Small moments make big impact in BBC Earth’s Dynasties
Following the success of 2016's Planet Earth II and last year's Blue Planet II, BBC Earth's new landmark series Dynasties offers audiences an even deeper connection with the natural world.
Presented by Sir David Attenborough, it follows the lives of five of the world's most celebrated yet endangered animals - chimpanzees on the edge of the Sahara in Senegal, West Africa; emperor penguins in the frozen wastes of Antarctica; lions in the grasslands of Kenya's Maasai Mara; painted wolves (African wild dogs) in the floodplains of the great Zambezi river in Zimbabwe; and tigers in the jungles of Bandhavgarh, India - in more detail than ever before, as their environments face destruction and change.
With BBC Studios' Natural History Unit painstakingly filming them over four years, witness their journeys as they do whatever it takes to survive, protect the next generation and secure their own dynasties.
Dynasties premieres today at 9.55pm on BBC Earth (StarHub TV Ch 407) and BBC Player.
Series producer Rupert Barrington talked about what to expect from the five-part show.
Planet Earth II and Blue Planet II were big state-of-the-world events. What reception are you anticipating for something as character-driven as this?
I hope people will see these great charismatic animals in ways they have never seen them before. Our teams have been able to record what their whole lives are like, as opposed to just a single moment.
They have watched these animals facing up to immense challenges and great change with extraordinary resilience.
What really comes through is that for these animals, life is really, really hard.

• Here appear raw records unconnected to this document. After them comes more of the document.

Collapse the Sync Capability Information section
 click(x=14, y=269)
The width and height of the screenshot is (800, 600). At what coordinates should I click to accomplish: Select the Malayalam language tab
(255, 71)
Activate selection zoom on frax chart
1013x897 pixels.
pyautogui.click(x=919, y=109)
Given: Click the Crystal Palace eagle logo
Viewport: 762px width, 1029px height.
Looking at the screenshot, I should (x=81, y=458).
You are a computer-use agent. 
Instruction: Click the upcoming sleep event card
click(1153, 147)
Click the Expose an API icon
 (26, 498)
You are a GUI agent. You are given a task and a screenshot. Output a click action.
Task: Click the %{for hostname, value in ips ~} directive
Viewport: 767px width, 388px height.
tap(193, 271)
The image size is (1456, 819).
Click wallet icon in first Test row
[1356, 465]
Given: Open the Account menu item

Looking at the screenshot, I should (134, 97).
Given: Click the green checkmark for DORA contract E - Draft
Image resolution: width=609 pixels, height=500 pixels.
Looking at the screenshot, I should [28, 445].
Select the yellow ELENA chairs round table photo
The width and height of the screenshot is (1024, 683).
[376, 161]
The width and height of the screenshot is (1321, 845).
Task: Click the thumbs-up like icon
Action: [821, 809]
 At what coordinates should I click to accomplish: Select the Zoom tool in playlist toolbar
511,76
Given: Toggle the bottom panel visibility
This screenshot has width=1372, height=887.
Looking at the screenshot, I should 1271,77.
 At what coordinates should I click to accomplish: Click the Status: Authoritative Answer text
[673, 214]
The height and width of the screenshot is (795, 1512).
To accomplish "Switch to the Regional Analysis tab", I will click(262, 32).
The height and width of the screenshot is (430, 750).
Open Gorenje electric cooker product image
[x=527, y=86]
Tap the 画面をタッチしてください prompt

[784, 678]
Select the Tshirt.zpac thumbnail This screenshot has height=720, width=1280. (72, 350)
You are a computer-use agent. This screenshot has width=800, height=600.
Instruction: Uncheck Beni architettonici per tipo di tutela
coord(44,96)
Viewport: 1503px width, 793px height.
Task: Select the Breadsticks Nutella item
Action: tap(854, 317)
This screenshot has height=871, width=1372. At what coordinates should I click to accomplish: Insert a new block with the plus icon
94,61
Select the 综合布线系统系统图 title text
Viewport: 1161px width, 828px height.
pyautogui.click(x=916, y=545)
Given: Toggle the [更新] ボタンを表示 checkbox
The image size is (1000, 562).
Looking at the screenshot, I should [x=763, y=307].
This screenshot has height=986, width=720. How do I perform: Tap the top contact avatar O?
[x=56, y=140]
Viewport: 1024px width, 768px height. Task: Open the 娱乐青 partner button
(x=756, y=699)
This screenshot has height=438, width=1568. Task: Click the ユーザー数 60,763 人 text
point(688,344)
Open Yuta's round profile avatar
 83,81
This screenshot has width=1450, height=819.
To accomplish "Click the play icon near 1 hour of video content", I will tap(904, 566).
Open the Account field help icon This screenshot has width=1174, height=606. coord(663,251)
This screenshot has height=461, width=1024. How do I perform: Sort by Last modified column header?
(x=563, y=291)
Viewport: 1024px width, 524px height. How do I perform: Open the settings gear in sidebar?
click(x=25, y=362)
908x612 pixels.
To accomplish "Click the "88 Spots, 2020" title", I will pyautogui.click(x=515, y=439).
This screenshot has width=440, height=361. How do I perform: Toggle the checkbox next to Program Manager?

What moments are you most excited for people to see?
What is interesting about the series is that the moments with the greatest emotional impact are often not the moments of great action or spectacle, while the smaller incidents are critical points in the bigger story.
For example, in the emperor penguins film, there is a lull period after the thousands of penguins have paired off, and where each couple is now waiting and waiting for the female to lay her egg. This can take weeks.
Yet somehow, one couple appears to be far ahead of schedule. The female has a bulge under a fold of her belly, which is the outward sign that she has got her egg safely on her feet, off the ice, keeping it warm.
But then she lifts up her belly and we see (as does her mate, at the same moment) that she actually has an egg-shaped snowball there. Presumably she found it and decided to get in a bit of practise before winter hits.
It is a lovely moment, quite low-key but telling in the context of the story - about how the penguins will have to keep their egg alive through the most brutal winter on earth.
Blue Planet II had a strong ecological message that spilled over into the real-life news agenda. Does Dynasties have a similar underlying ethos?
It does. What comes out of these films, with these big charismatic animals, is that they are running out of space.
They need large areas in which to live out their natural lives, and that space is being chipped away by our growing human population, which leads to conflict.
The animals' natural stories are being changed and kicked off in new directions by interactions with humanity. This is something we see several times in this series.
The end result is that the lives of these animals are becoming even more difficult than they already were. We are seeing this issue of decreasing space through the lens of the animals we feature in the series, but it is becoming a universal problem for animals across the planet.